======== TEXT EXCERPT ========

Someone told me they experienced something similar on a newer Firebird (4th gen), and it turned out to be the ring & pinion.

I have a chevy 8.2" that was rebuilt by me (probably explains the problem right there ) with all new bearings and new Ring/Pinion. The rearend runs smooth & quiet. I have put about 1,500 miles since the rear rebuild, and everything seems to be fine, with no abnormal metal dust or chunks on the magnet after recent inspection.

After all of this, I am thinking the problem is somewhere in the rear axle. I have another unit I can bolt in place for trial, but was not real excited about going through the process just for the hell of it...

Anyone have a similar experience with a rear diff?

Thanks!


----------



## geeteeohguy (Feb 2, 2008)

Not with a ring and pinion. Have had bad pinion yokes that allowed the u-joint to shift off center. Get a ball joint dial indicator gauge and check the run-out on the driveshaft. Also, check the run-out on the rear axle flanges, and also the run-out on the wheels. Check for radial run-out on the tires (flat spots) too. Look at the rear brake drums and check for any signs of a thrown drum balance weight. Also, check for worn rear trans bushing (usually the seal will be leaking if the bushing is bad, though). Vibration issues can be one of the most frustrating things on an entire car. hang in there. You'll get it, hopefully sooner than later!


----------



## leeklm (Mar 11, 2012)

Thanks geetee. I still have the vibration with no wheels or drums, so rules that out. The pinion yoke holds the ujoint nice & tight, so should be ok. My trans does have some wear on it, including a whining 3rd gear, and does leak a little on the rear seal. Of course the shaft would likely not vibrate with no load on it, just spinning the trans freely. I will check for any play on the output shaft and go from there. I will be pulling everything out this winter, so may just live with it for the next month. 

Regarding the ring & pinion, if it was bad enough to cause a vibration, you would think the thing would be shredding apart!


----------



## BearGFR (Aug 25, 2008)

Are you sure about the driveline operating angles? That's what it sounds like to me. If you've changed anything on/near the trans crossmember or trans mount (taller urethane mount maybe?) that can cause it.

Bear

(edited to add a reference: http://www.hotrodhotline.com/md/html/drive_shaft_harmonics.php )


----------



## geeteeohguy (Feb 2, 2008)

Also, transmission to bellhousing and especially, bellhousing to engine trueness. There are offset dowel pins available. You need to pull the trans and use a dial indicator. As for the trans, some play or slop at the tailshaft is normal...the front slip yoke running on the bushing keeps it all true. I had a vibration and a rear seal leak on my '65's muncie, and when I replaced the seal, it still leaked and vibrated. When I tore it down the second time, I found and replaced the worn out rear bushing (an easy in car repair...same as a TH350 rear bushing) and that, along with a driveshaft overhaul, fixed the problem. My worn out front yoke caused the whole thing. Check the front yoke for wear, too!! If you had a ring and pinion out of true enough to cause vibration, it would be howling and grinding like crazy. Doubt it's in the gears.

========

* _SET EXERCISE 1_:
Reproduce the portion of the vibration thread that opens with the words containing "Someone told me" and closes with "hell of it...", word for word.
* _SET EXERCISE 2_:
Write the next part of the rear-end vibration thread, picking up after its final sentence.

======== MATERIAL PROVIDED ========

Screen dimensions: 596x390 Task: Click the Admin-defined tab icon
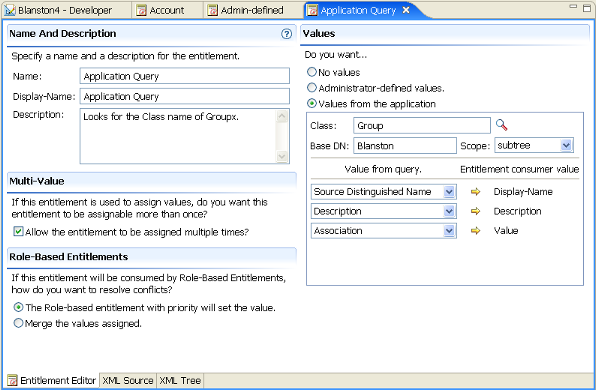coord(212,10)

========

* _RESPONSE 1_:
Someone told me they experienced something similar on a newer Firebird (4th gen), and it turned out to be the ring & pinion.

I have a chevy 8.2" that was rebuilt by me (probably explains the problem right there ) with all new bearings and new Ring/Pinion. The rearend runs smooth & quiet. I have put about 1,500 miles since the rear rebuild, and everything seems to be fine, with no abnormal metal dust or chunks on the magnet after recent inspection.

After all of this, I am thinking the problem is somewhere in the rear axle. I have another unit I can bolt in place for trial, but was not real excited about going through the process just for the hell of it...

* _RESPONSE 2_:
----------



## leeklm (Mar 11, 2012)

I have never watched the shop balance a driveshaft, but would a worn yoke not show up during the balance spin?

I just checked the tail shaft of the trans, and there is some end play, but did not seem real excessive (maybe an 1/8 to 3/16" with some pressure applied via screw driver.) Trans needs to be gone through anyhow, so may just wait until I take it out.

Checking the shaft angles with a protractor would be a good idea. Just found an article on the topic, which allows about 3.5 deg of max angle difference. Crossmember, mounts, etc. appear to be stock, but based on the previous owner, anything is quite possible.


----------



## leeklm (Mar 11, 2012)

Making some progress now... Dug into the kids schools supplies and made me a low-tech angle indicator... Not quite as fancy as the digital units that mount on the ujoint caps, but should be in the ballpark. According to this article, the ideal scenario is to have the same angle at each end of drive shaft. In addition, you should have minimum of 1/2 degree of operating angle, and no more than 3 deg.

Free Driveline Assembly Troubleshooting Information - Drivetrain.com

I started with 4 deg at trans and 0 deg at differential. I moved my trans up and brought the difference to within 2 deg. After a test on the jack stands, and a short test drive, it does feel like an improvement!

I will be getting on the freeway on Sunday, and will see what kind of improvement i see, or feel.


----------



## jbs (Jul 23, 2012)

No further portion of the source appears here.